Die einzige Gegend, wo ein Gott ,Herr‘ ohne nähere Bezeichnung genannt worden zu sein scheint, ist Babylonien. Von diesem babylonischen Bel wissen auch die Griechen etwas mehr zu erzählen (Scholz a. a. O. 365ff.). Die Form Βῆλος, [2649] welche allein üblich ist, beweist ja, dass der Bel ihnen zuerst bekannt worden ist, und sie seinen Namen auf die anderen Baʿalim ausgedehnt haben. Dieser Βῆλος, ὃν μάλιστα θεῶν τιμῶσι Βαβυλώνιοι (Arr. anab. III 16, 4; vgl. Min. Fel. 6, 1), ist nach Eudemos (bei Damasc. de princ. 125, I 322, 7 Ruelle) Sohn des Aos (= Ea) und der Dauke (= Dawkina), was die einheimischen Quellen bis jetzt nicht bestätigen. Bel entspricht dort vielmehr dem Ἴλλινος des eudemischen Excerptes (vgl. Schrader Die Keilinschriften und das alte Testament 1883, 5–13 und Ed. Meyer in Roschers Lex. I 2877). Dagegen ist B. bei den griechischen Schriftstellern wie in den Keilinschriften der Schöpfer, δημιουργός (Thallus FHG III 517. Damasc. a. a. O.). In dem berühmten kosmogonischen Fragment des Berosos (FHG II 497, 4ff., vgl. Castor bei Euseb. chron. 53 Schöne) wird ausführlich erzählt, wie Bel die Ungeheuer vernichtet, das weibliche Urwesen Omorka Thalath zerschnitten und aus ihr Erde und Himmel gebildet habe. Diese Schöpfungssage hat in Bezug auf das Abendland ein besonderes Interesse, weil man sie mindestens zum Teil in den Mithrasmysterien wiederfindet (s. Mithras).

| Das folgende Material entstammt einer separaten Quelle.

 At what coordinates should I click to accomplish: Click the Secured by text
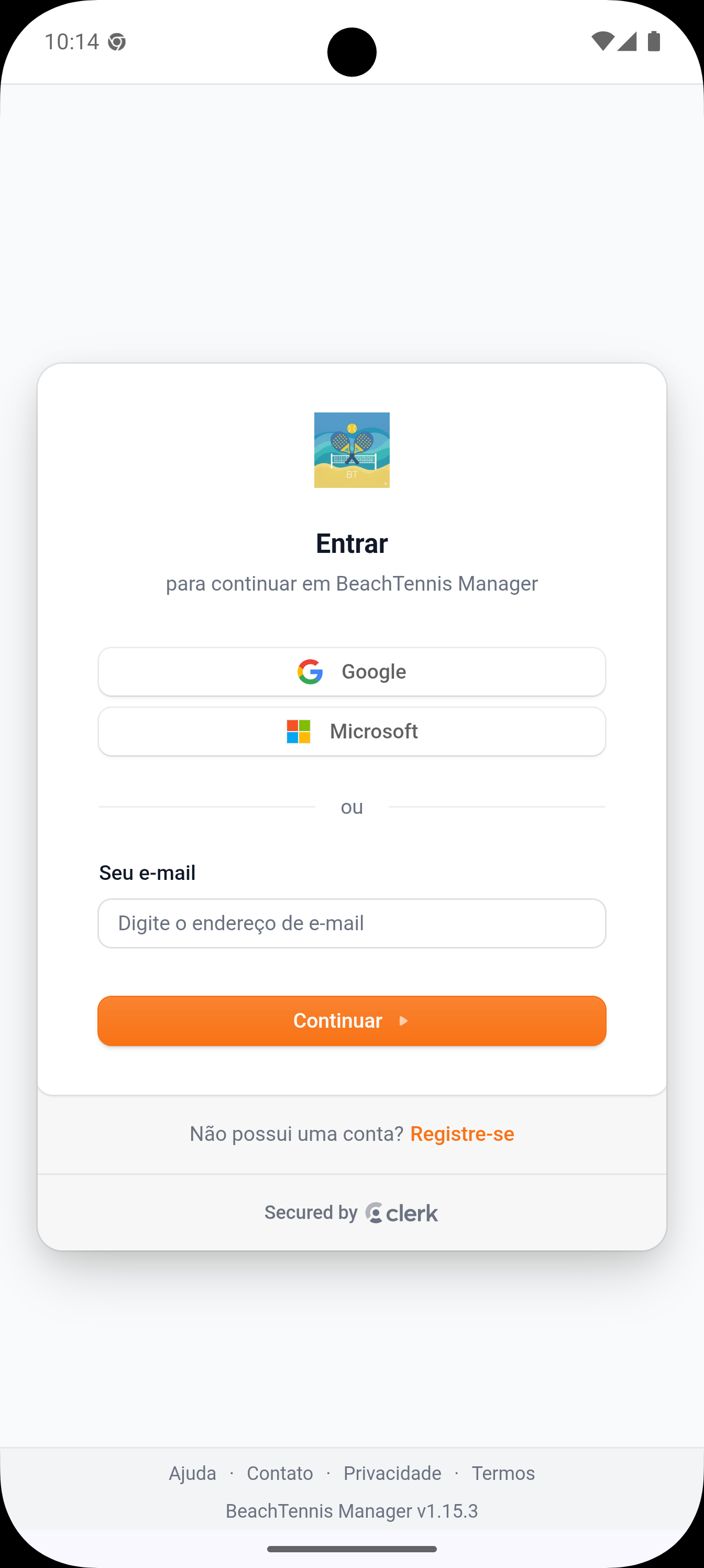(311, 1212)
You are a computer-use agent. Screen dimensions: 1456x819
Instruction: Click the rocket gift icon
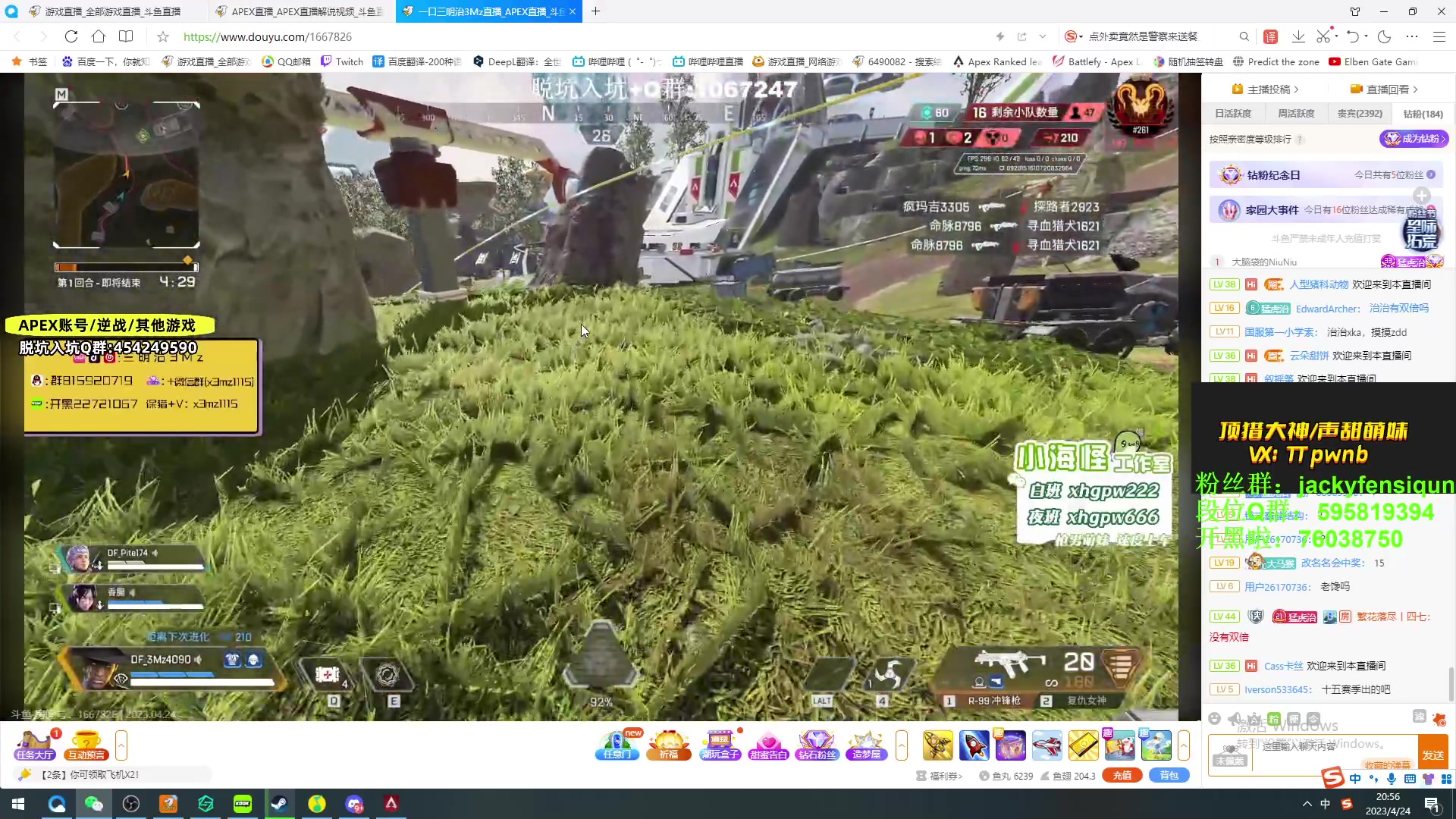point(974,745)
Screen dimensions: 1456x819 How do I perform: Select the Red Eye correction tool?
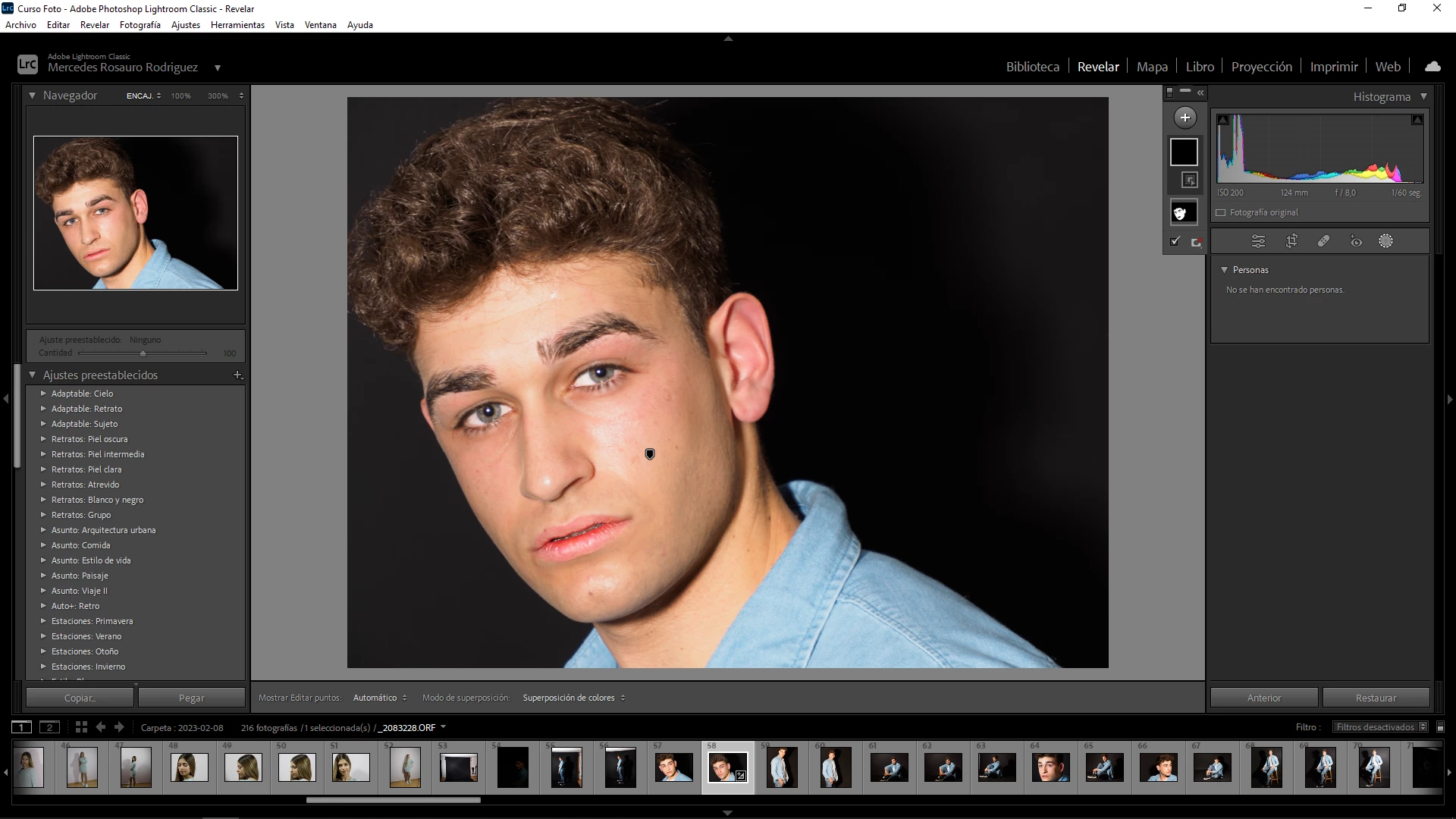[x=1356, y=241]
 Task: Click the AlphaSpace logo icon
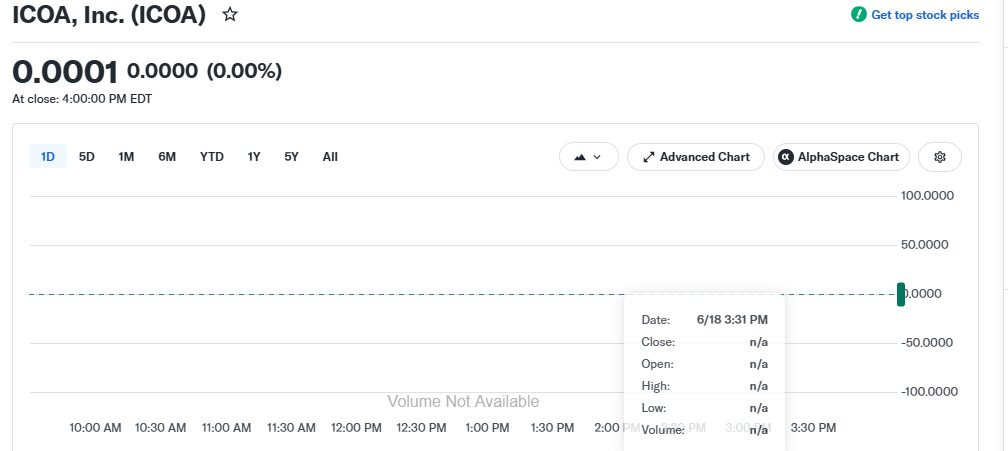[x=786, y=157]
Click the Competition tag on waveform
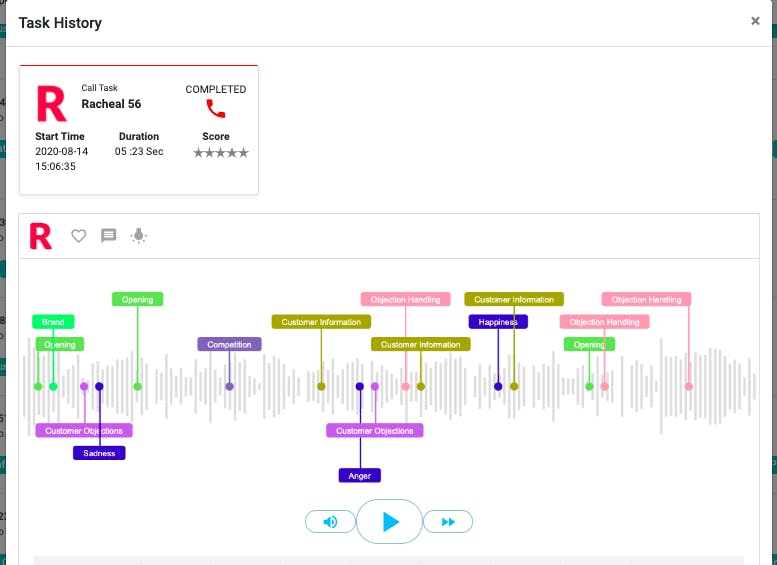 coord(229,344)
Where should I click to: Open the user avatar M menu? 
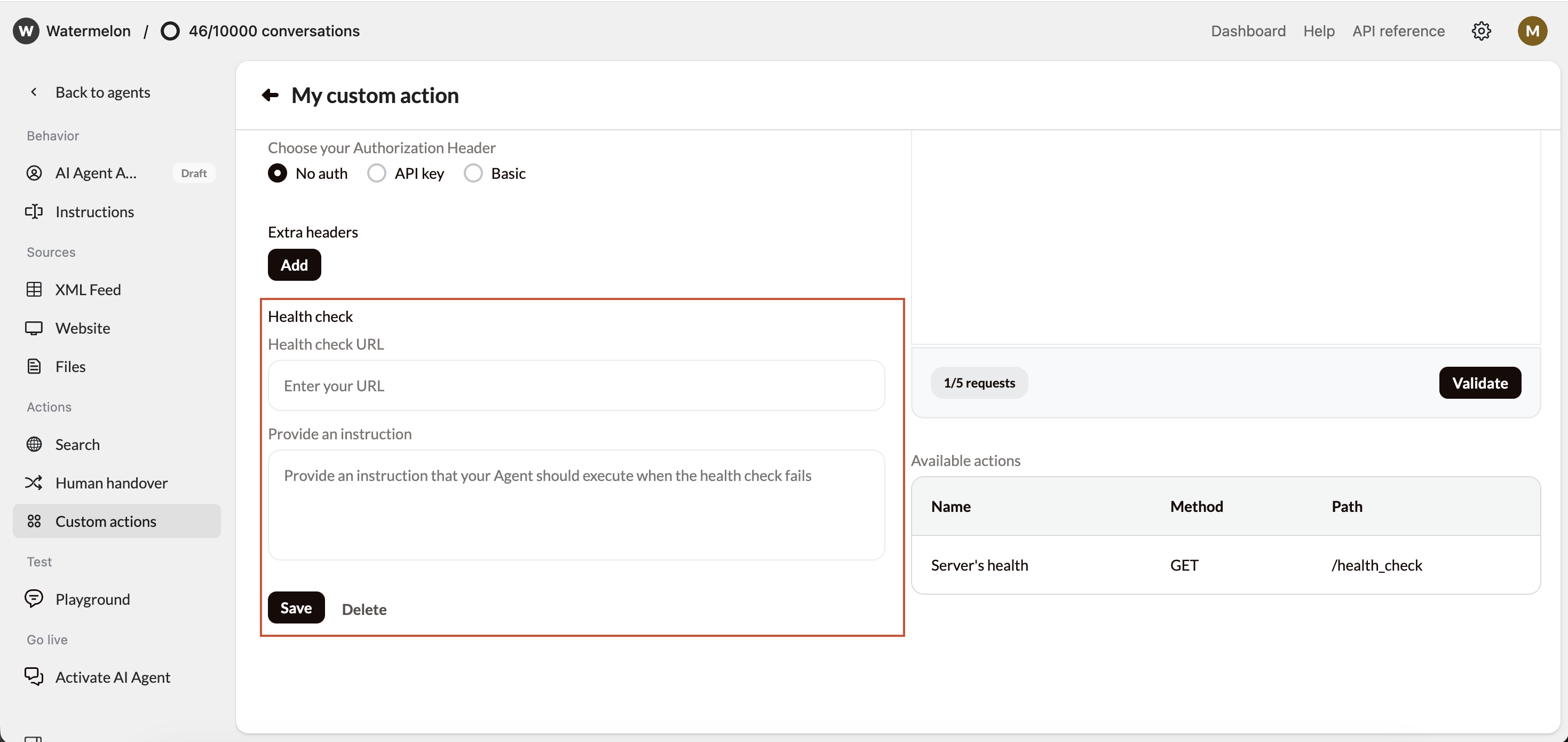point(1532,31)
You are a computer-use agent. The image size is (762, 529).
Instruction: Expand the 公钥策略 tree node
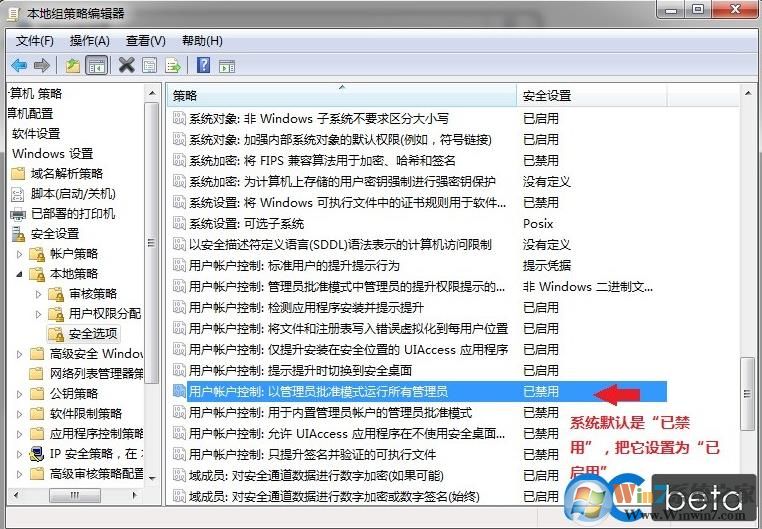point(19,394)
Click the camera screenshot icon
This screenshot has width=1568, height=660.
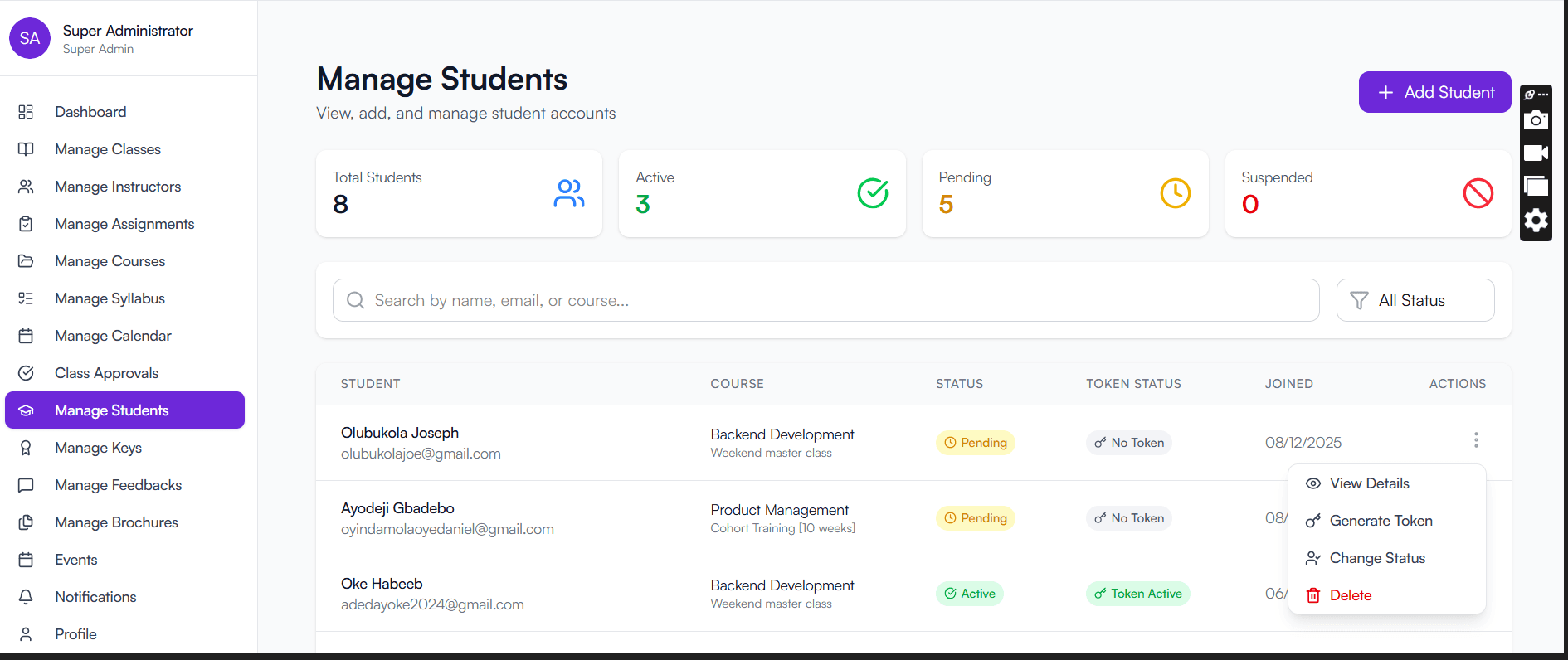(1536, 120)
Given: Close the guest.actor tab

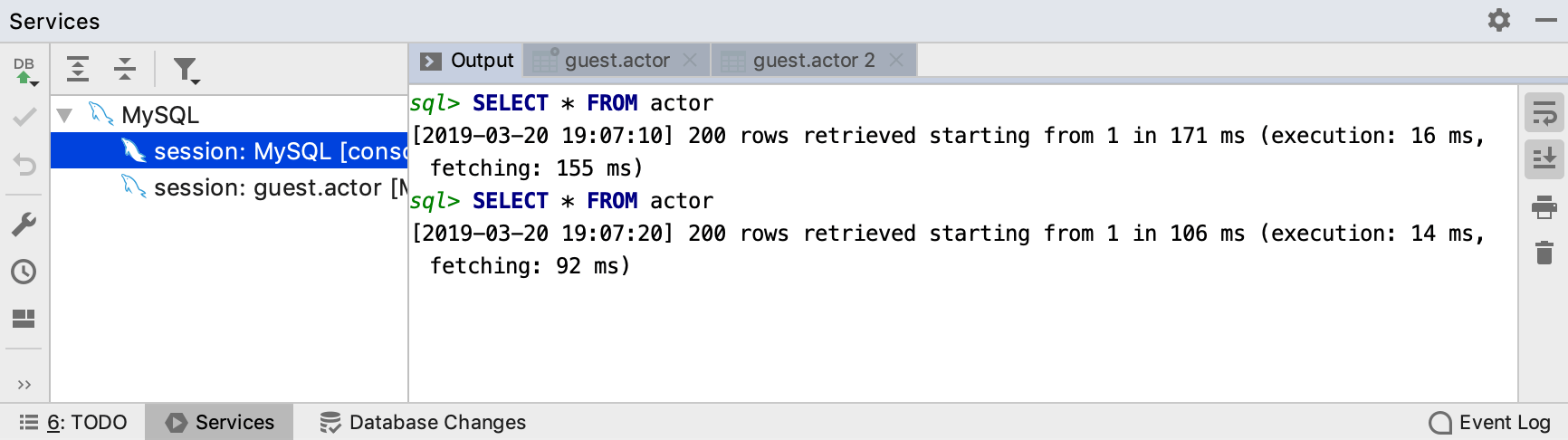Looking at the screenshot, I should point(690,61).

Von diesem höchsten Bel unterscheiden die Keilinschriften den Stadtgott von Babylon, den Bel Marduk. Die zwei Götter sind im Abendlande zu einem verschmolzen (s. jedoch Serv. Aen. I 612). Der Tempel dieses B., dessen Erbauung man der Semiramis zuschrieb (Diod. II 9. Dion. Perieg. 1007), der von Nabuchodonosor geschmückt (Beros. bei Euseb. chron. 48 Schöne. Joseph. ant. X 224), später von Xerxes zerstört und von Alexander hergestellt wurde (Arr. anab. III 16, 4), wird oft von den Schriftstellern beschrieben oder erwähnt (Herod. I 181. Paus. I 16, 3. VIII 33, 3. Plin. VI 121. Mart. Capell. VI 701. Solin. 56, 3). Ob dieses Gebäude mit dem τάφος Βήλου, von dem Aelian (v. h. XIII 3; vgl. Strab. XVI 738. Diod. XVII 102) Wunderbares erzählt, identisch ist, muss unsicher bleiben. Diese Geschichte geht auf Ktesias zurück (frg. 29. 216. Phot. bibl. 39 a Bekker), der von dem Grab eines Βελιτανᾶς (Baʿal-jaton) spricht.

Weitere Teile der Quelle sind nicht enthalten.